Port BytesTrie to ICU4X #131

sffc · 2020-06-17T01:55:09Z

BytesTrie is a data structure in ICU4C that maps from byte strings to integer values. This data structure is fundamental to various pieces of functionality, including case mapping and language matching. We should port this data structure to ICU4X.

zbraniecki · 2020-10-24T02:12:21Z

Prior art:

Any of those may be a good starting point?

sffc · 2021-02-04T18:39:33Z

@kpozin What are your plans on this issue?

zbraniecki · 2021-02-15T22:46:08Z

Would SetTrie be a good entry point for this - https://github.com/KaiserKarel/set-trie ?

kpozin · 2021-02-16T23:28:58Z

Would SetTrie be a good entry point for this - https://github.com/KaiserKarel/set-trie ?

Unfortunately, no, if we want to maintain backward compatibility.

The main complication is that we're trying to achieve perfect compatibility with an existing data format that does not have a formal specification. The C++/Java code is the spec. The existing code relies heavily on data and method inheritance, reuses a single set of mutable builder classes for several discrete building stages, and even mutates built Tries while traversing them.

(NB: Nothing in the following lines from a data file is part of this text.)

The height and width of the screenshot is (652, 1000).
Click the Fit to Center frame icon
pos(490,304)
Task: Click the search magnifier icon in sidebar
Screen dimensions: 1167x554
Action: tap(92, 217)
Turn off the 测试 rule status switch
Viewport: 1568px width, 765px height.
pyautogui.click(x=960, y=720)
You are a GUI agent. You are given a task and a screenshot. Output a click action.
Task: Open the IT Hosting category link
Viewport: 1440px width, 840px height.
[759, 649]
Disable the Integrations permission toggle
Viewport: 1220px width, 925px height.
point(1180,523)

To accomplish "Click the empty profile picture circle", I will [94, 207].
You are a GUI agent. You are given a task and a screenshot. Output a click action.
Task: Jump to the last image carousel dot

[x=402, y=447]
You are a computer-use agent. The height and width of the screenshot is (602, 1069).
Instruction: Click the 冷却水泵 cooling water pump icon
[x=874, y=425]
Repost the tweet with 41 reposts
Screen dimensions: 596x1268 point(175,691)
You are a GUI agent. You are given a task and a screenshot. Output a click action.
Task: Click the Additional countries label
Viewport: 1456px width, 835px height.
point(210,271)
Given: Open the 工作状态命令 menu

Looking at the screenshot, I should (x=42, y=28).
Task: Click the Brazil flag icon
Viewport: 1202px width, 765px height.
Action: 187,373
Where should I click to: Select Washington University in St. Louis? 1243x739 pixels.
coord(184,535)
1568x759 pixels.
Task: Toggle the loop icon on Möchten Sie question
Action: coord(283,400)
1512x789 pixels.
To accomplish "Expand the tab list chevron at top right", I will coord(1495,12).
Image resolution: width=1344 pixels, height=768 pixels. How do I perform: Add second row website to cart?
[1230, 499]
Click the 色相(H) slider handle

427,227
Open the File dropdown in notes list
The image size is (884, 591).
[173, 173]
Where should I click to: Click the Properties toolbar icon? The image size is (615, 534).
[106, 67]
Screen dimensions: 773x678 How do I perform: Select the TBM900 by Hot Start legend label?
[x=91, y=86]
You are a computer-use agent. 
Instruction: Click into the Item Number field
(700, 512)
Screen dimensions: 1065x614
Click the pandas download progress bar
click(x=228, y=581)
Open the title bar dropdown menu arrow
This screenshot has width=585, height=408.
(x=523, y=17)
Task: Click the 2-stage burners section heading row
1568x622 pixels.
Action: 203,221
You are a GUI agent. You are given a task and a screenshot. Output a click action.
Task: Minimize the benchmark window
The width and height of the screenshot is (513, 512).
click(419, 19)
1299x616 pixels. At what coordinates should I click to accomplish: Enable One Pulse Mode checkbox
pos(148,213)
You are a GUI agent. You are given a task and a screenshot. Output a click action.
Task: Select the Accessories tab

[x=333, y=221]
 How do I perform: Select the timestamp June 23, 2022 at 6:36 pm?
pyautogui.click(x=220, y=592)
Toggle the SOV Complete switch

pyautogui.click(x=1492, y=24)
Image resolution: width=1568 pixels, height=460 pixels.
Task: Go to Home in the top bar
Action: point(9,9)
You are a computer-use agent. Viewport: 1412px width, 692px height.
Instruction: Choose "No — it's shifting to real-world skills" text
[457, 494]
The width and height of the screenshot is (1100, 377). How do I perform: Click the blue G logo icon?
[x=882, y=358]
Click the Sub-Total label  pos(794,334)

As you can imagine, these design decisions make the design exceptionally Rust-unfriendly. In writing a port, I've started the whole thing over several times, with varying degrees of Rust-iness and Java-ness in my design.

Moreover, all the logic is closely coupled together in such a way that unit testing individual methods or build stages is impractical (there do not appear to be any unit tests in the legacy code); one basically has to port the entire conglomeration, both Builder and Trie, and then port the integration tests one by one to discover what's broken. This is the stage I'm at now -- I have a full port of most of the production code, am porting tests, and learning the numerous ways in my port is utterly broken.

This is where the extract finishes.